It's something I've heard myself say a lot. Especially more recently. Looking ahead into 2019 and what I want out of it has led to a lot of looking back. And really it's not just looking back, but knowing from the faults and improving upon them.

If we're being honest, I've looked back and come to the realizations about how I could've taken better care of myself and lived my life better. I know now that my self-care fell. It slowly declined over time and somehow I just failed to notice. I thought to make myself look better or keeping myself busy helped to keep my mind on track of the spinning world I could barely catch up with. I didn't pay enough attention to what self-care is and more of, I wasn't really keeping track of how to make sure I'm taking care of myself- physically, mentally, and emotionally.

Self-care is about seeing yourself as you are and improving upon who you already are.

But more than that- self-care is more than just looking after yourself. It's more than checking in once in a while to make sure you're still okay. Or that you're doing better than you were. It's more than looking good, it's dragging yourself out of bed and dragging yourself to the gym.

It's more than looking good, it's dragging yourself out of bed and dragging yourself to the gym.

Self-care isn't something that's particularly emphasized in schools and society, itself. But, that doesn't make it any less important. And with the change of the new year, people have created these ways to better themselves and make the new year better than the previous. We, as a society, use all of these goals and resolutions to help us, but more often than not, they don't stick. We tell ourselves that we'll get healthier, or lose weight, or eat healthier, or be happier.

But really, resolutions don't really have to do with our mental health. More often than not, they deal with how we can better ourselves physically, rather than mentally or emotionally. Emotional and mental health is overlooked many times and we as a society are still new to seeing mental health as something that's real and very valid. It takes an effort to check in on yourself and your mental health.

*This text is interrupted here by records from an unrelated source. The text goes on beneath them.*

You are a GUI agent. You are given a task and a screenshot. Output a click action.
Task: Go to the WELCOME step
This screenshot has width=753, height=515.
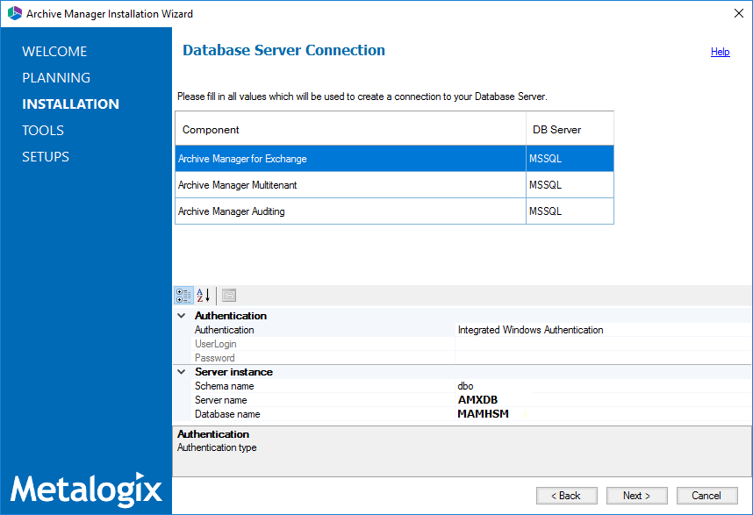(x=54, y=52)
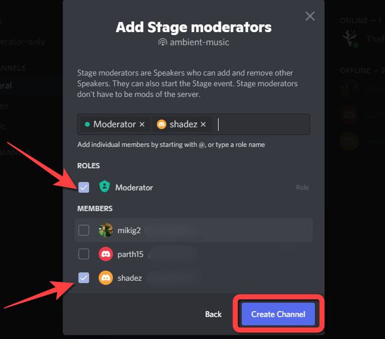Click parth15's red Discord avatar
Screen dimensions: 385x339
[105, 254]
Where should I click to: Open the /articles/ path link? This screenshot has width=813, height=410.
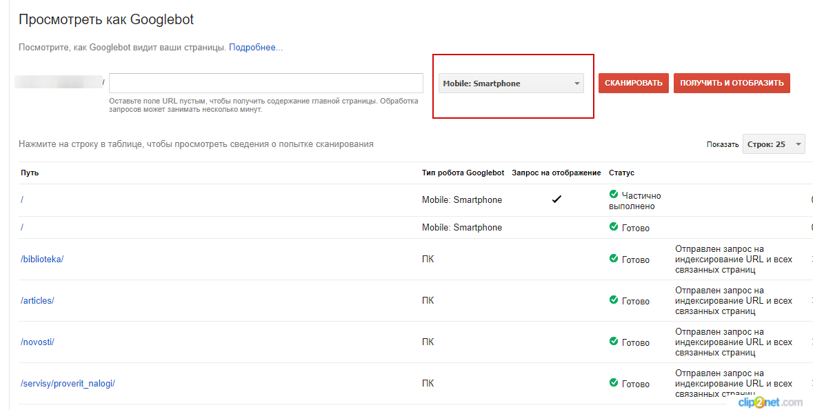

An effort that isn't always easy to read, but one which places you in a better state and is so so so so worth it. Trust me, I get it. I'm not the best at learning to read my own emotional and mental health and I'm convinced that I've let it slide or pretended that I'm doing better than I am, simply not recognizing where I was in my mental and emotional states.

I, like most other people, have my new year's resolutions. But I know that besides including my own physical goals, I want to include goals of bettering my own emotional and mental health. Despite that, it still is the beginning of the new year and I, much like, most people still have what feels like all the motivation to actually pursue my goals, I'm also determined to know myself, physically, mentally, and emotionally.

And last year was okay… I'll be the first to admit it. I honestly thought that I was fine and now I'm actually great. I'm excited about this new semester and year- waiting to see what lies ahead of me.

"I thought I was fine, and now I'm actually great."

But my point is that self-care is more important than we think. It's more than thinking you're "great". More than passing off as doing well if you're struggling. Be more in tune with yourself and determined to change what isn't working. Be conscious of when you need to take a step back and ask, "am I really okay?". Make more effort to eat better, lose those few pounds, or even just dragging yourself to the gym. New Year's resolutions are about more than physically taking care of yourself and not seeing the "whole you". Make 2019 the year of seeing you for all that you are.

After all, hindsight is always 20/20.